* Task item
The material below is to be copied exactly from the line with "999x562 pixels. How" up to and including the line with "Open the Денис Пушилин studio video thumbnail", with nothing else kept and no pictures.

* Data section
**********

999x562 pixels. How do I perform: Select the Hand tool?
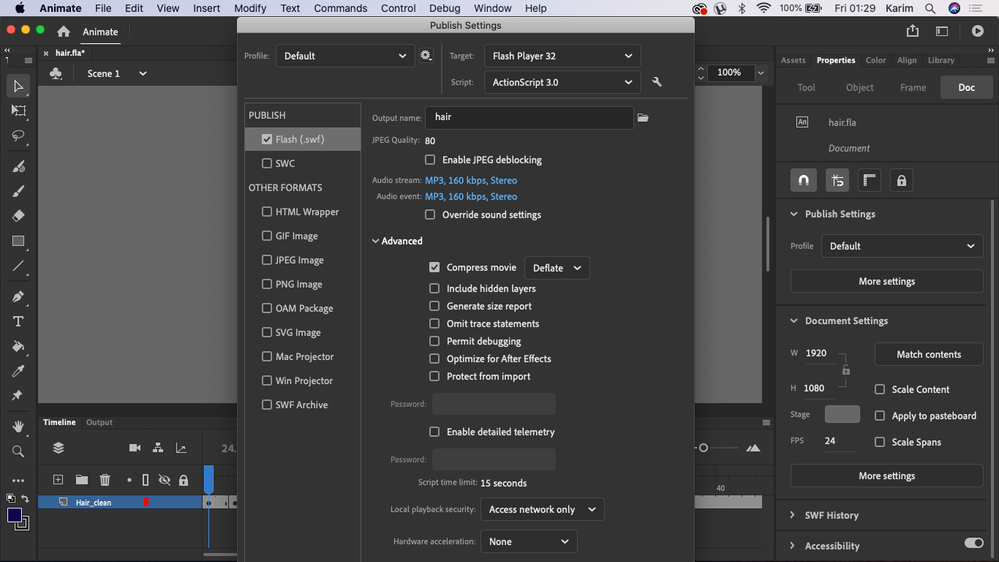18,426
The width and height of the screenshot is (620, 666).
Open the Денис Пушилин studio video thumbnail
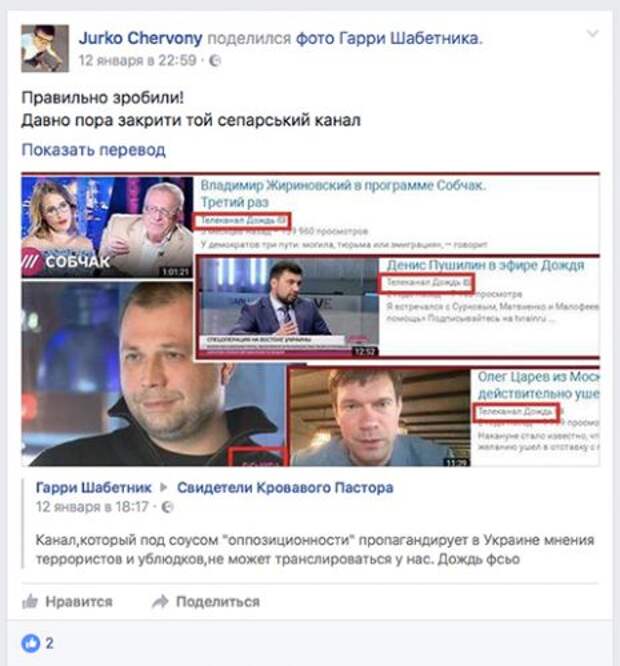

**********

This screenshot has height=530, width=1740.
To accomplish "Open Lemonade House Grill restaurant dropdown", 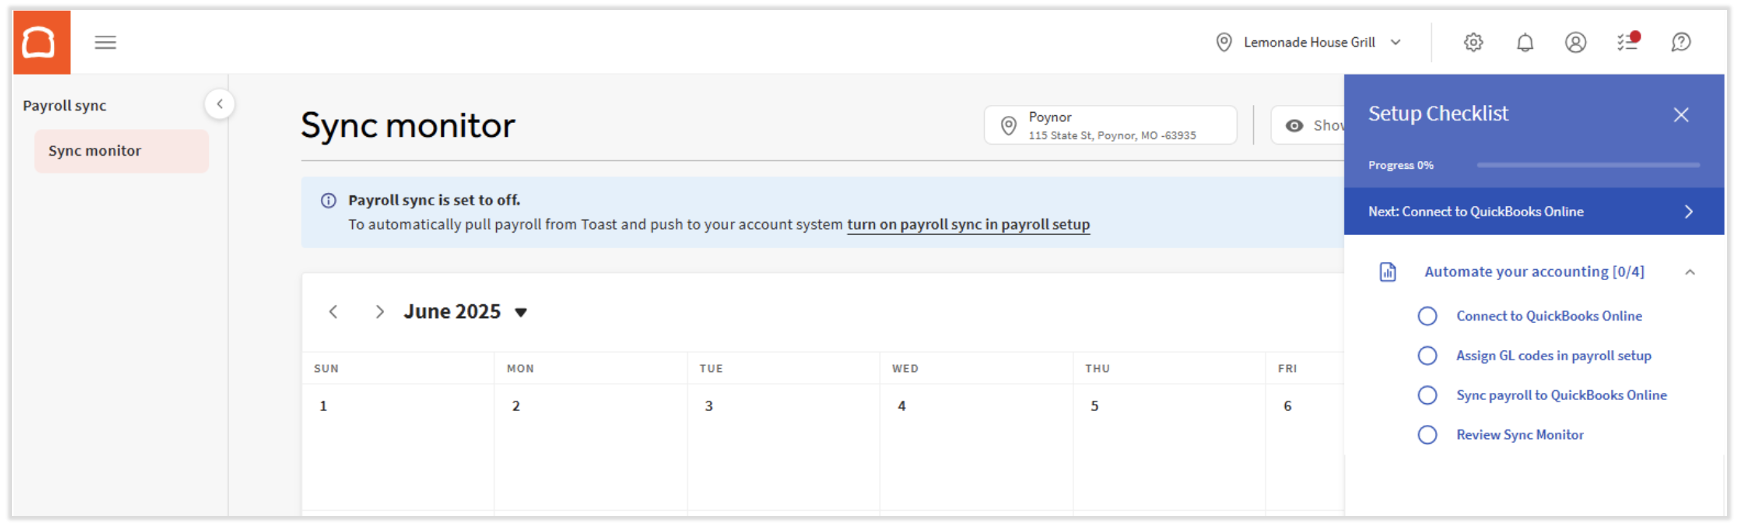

**********

* Result of this task
999x562 pixels. How do I perform: Select the Hand tool?
18,426
The width and height of the screenshot is (620, 666).
Open the Денис Пушилин studio video thumbnail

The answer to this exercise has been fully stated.